Collector degradation:

```json
{
  "kind": "collector_degradation",
  "dimensions": {
    "backend": "cuda",
    "collector": "stormlog.cuda_tracker",
    "error_stem": "runtimeerror",
    "health_status": "degraded",
    "partial_fields": ["device_free_bytes"]
  }
}
```

High-fragmentation alert:

```json
{
  "kind": "alert",
  "dimensions": {
    "backend": "cuda",
    "category": "high_fragmentation",
    "collector": "stormlog.cuda_tracker",
    "event_type": "warning",
    "severity": "warning"
  }
}
```

Hidden-memory drift:

```json
{
  "kind": "hidden_memory_anomaly",
  "dimensions": {
    "backend": "cuda",
    "classification": "persistent_drift",
    "collector": "stormlog.cuda_tracker",
    "phase": "train / forward",
    "severity": "critical"
  }
}
```

## Where Issues Live

In v1, grouped issues are derived at query time:

```bash
stormlog query issues ./live_sink ./oom_dumps --json
```

Python callers can use:

```python
import stormlog.query

store = stormlog.query.open(["./live_sink", "./oom_dumps"])
issues = store.list_issues()
```

A future persistence pass should write a derived artifact-level `issues.json`
sidecar next to the artifact set. That sidecar should contain grouped issue
state and cached summaries only.

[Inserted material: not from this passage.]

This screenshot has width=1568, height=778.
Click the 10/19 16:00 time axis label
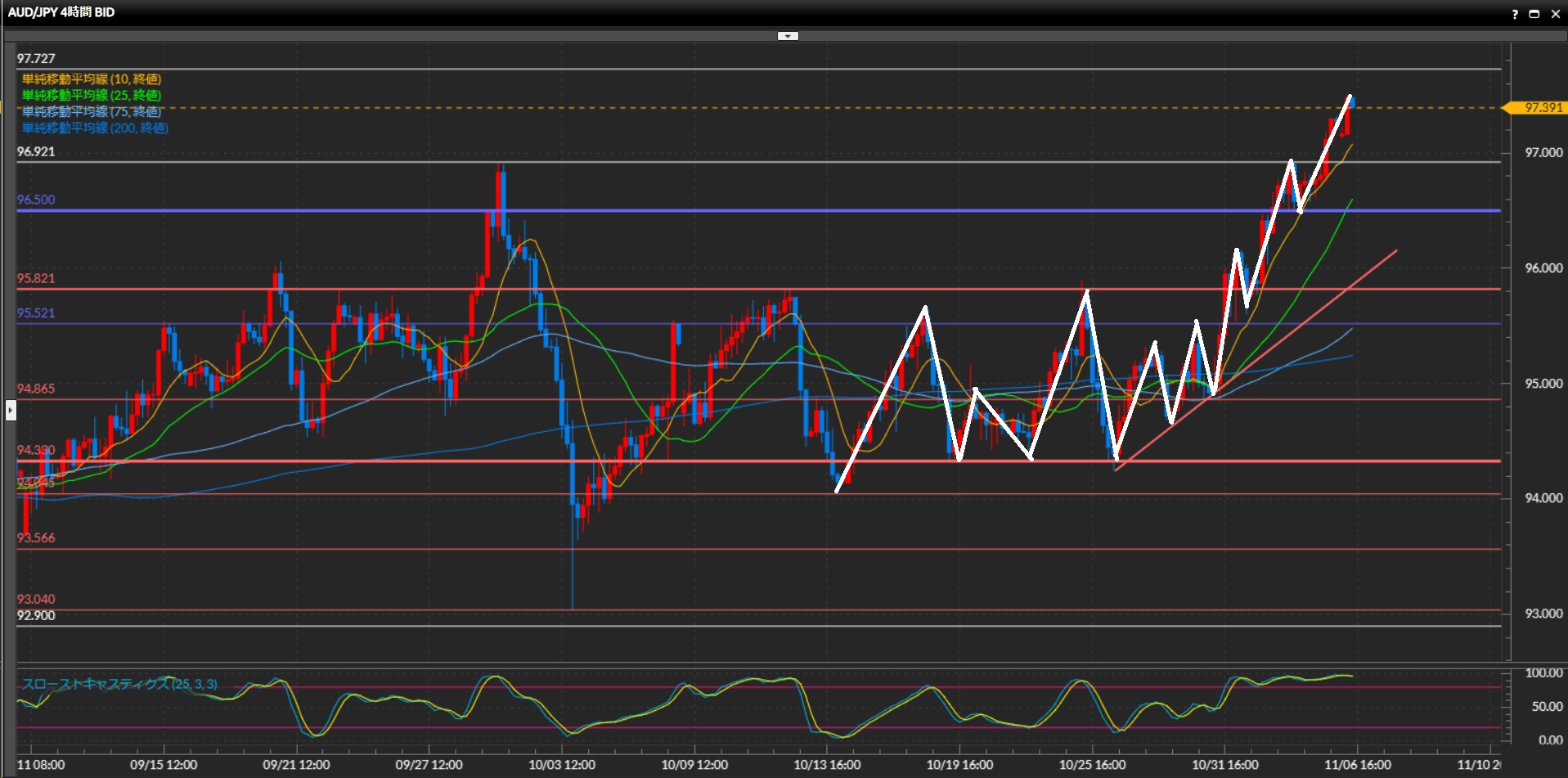coord(959,765)
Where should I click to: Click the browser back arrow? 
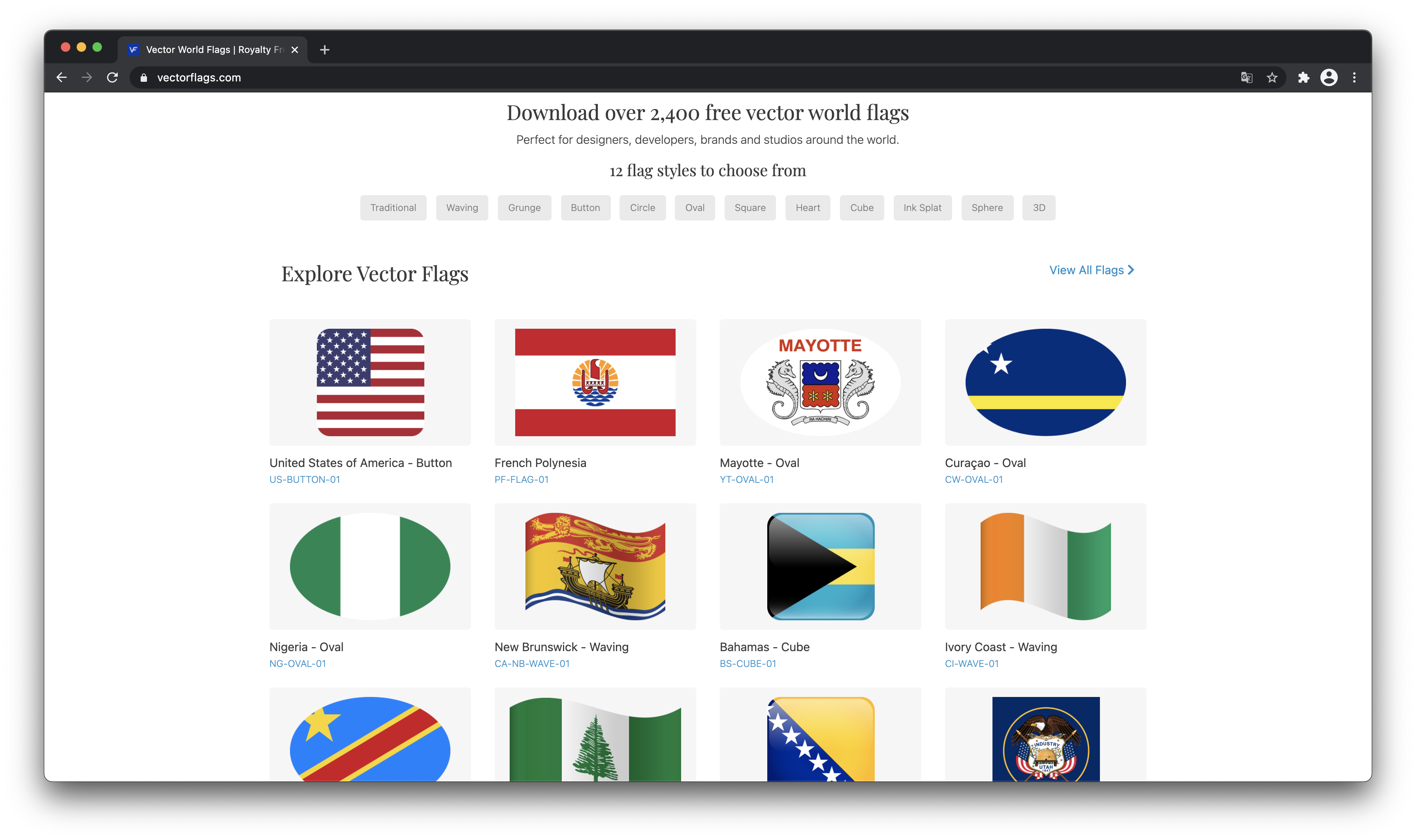tap(62, 77)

It should not rewrite telemetry events, sink
segments, diagnose manifests, or OOM bundle manifests.

## Follow-On Tasks

- Persist and reload `issues.json` state overrides by `fingerprint_id`.
- Add TUI issue tables and issue-detail panes backed by `list_issues()`.
- Add issue-oriented report schema fields for agent automation.
- Add regression detection by comparing current issue fingerprints with a
  previous persisted sidecar.
- Add controls for ignoring known noisy fingerprints from CLI/TUI surfaces.